▶ _TASK REQUIREMENTS_: Below are some records. Print exactly the lines between the one holding "Image resolution: width=556" and the one holding "You are a computer-use agent. Viewport: 345px", inclusive, and nothing else.

Segment Start: INPUT FOR THIS TASK

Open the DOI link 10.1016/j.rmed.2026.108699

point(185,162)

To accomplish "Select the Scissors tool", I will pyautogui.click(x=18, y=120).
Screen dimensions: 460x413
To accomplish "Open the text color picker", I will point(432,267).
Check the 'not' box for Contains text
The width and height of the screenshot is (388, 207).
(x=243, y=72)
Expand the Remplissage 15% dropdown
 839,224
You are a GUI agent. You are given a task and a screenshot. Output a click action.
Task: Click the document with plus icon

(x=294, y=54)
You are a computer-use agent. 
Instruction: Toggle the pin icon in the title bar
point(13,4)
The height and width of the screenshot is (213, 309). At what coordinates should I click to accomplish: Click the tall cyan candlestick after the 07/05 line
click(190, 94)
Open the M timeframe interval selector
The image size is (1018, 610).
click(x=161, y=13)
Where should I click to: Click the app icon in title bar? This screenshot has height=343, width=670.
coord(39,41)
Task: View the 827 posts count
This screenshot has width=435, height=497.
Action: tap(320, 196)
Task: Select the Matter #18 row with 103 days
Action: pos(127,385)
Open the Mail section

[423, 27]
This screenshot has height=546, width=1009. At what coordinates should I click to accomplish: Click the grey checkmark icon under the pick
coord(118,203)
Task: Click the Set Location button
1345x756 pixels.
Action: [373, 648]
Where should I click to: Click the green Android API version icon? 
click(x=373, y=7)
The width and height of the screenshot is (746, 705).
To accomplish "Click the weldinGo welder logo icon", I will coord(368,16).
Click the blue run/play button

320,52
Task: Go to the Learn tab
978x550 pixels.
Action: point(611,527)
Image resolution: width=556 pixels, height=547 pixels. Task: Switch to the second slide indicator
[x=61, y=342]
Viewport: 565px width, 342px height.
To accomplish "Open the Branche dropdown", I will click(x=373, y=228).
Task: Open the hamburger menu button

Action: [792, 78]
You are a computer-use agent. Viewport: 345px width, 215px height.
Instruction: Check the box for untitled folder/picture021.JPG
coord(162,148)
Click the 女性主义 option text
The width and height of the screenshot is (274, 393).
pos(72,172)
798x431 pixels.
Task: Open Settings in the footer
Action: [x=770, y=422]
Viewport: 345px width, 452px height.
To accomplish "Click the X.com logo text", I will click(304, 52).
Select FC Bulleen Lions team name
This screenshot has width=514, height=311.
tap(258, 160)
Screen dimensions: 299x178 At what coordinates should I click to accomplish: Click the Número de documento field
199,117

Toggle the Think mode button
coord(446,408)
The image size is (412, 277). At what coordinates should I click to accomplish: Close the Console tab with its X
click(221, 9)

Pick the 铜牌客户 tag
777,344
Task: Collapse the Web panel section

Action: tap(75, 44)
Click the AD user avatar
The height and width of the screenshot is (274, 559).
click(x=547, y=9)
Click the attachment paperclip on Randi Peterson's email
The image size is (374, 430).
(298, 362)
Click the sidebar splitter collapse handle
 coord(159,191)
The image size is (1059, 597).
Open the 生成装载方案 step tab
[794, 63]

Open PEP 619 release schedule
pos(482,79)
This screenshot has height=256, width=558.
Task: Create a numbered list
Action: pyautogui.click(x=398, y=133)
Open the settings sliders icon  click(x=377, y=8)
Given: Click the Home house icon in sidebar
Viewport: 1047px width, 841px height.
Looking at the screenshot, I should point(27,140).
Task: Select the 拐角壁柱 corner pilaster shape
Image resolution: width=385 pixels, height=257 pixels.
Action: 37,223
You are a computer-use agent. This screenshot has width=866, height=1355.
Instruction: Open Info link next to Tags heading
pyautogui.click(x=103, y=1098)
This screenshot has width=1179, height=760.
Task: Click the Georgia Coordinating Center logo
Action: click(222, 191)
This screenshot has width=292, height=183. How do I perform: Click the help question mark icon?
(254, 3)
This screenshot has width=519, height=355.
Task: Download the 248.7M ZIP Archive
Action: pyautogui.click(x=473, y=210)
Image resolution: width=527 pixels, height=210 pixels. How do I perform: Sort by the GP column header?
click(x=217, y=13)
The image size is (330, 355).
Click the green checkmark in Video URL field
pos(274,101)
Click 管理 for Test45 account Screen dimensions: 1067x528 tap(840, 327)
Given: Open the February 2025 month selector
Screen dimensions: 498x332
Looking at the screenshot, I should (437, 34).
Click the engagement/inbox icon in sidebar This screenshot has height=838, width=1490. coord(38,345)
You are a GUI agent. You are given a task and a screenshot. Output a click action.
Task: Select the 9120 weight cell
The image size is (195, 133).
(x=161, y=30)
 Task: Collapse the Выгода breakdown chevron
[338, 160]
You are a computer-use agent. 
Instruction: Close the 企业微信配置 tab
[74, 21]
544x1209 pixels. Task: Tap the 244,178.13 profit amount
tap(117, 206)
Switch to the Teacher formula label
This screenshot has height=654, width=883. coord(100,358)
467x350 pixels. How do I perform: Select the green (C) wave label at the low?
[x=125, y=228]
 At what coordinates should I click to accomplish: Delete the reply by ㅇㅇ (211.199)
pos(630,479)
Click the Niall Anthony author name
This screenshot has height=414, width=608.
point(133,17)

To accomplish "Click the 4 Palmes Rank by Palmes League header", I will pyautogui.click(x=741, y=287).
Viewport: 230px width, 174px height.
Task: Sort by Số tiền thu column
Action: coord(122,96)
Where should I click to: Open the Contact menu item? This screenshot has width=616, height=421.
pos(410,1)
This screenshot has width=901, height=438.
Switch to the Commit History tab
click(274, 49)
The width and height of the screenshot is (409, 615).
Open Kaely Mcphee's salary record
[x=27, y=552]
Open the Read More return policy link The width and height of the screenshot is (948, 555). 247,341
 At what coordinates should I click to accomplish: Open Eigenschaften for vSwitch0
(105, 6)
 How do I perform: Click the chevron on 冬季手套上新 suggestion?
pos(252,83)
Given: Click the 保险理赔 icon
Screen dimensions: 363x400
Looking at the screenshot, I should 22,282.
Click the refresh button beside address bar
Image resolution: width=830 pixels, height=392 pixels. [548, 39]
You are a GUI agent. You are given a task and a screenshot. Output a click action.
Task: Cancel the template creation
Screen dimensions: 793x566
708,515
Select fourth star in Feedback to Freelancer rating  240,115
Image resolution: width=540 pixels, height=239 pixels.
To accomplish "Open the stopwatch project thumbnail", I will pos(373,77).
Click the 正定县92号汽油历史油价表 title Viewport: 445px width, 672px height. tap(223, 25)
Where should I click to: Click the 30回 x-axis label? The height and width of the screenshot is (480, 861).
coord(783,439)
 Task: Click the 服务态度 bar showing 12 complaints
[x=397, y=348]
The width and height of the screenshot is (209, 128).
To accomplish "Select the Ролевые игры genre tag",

Segment End: INPUT FOR THIS TASK

▶ _TASK RESULT_:
Image resolution: width=556 pixels, height=547 pixels. Task: Switch to the second slide indicator
[x=61, y=342]
Viewport: 565px width, 342px height.
To accomplish "Open the Branche dropdown", I will click(x=373, y=228).
Task: Open the hamburger menu button

Action: [792, 78]
You are a computer-use agent. Viewport: 345px width, 215px height.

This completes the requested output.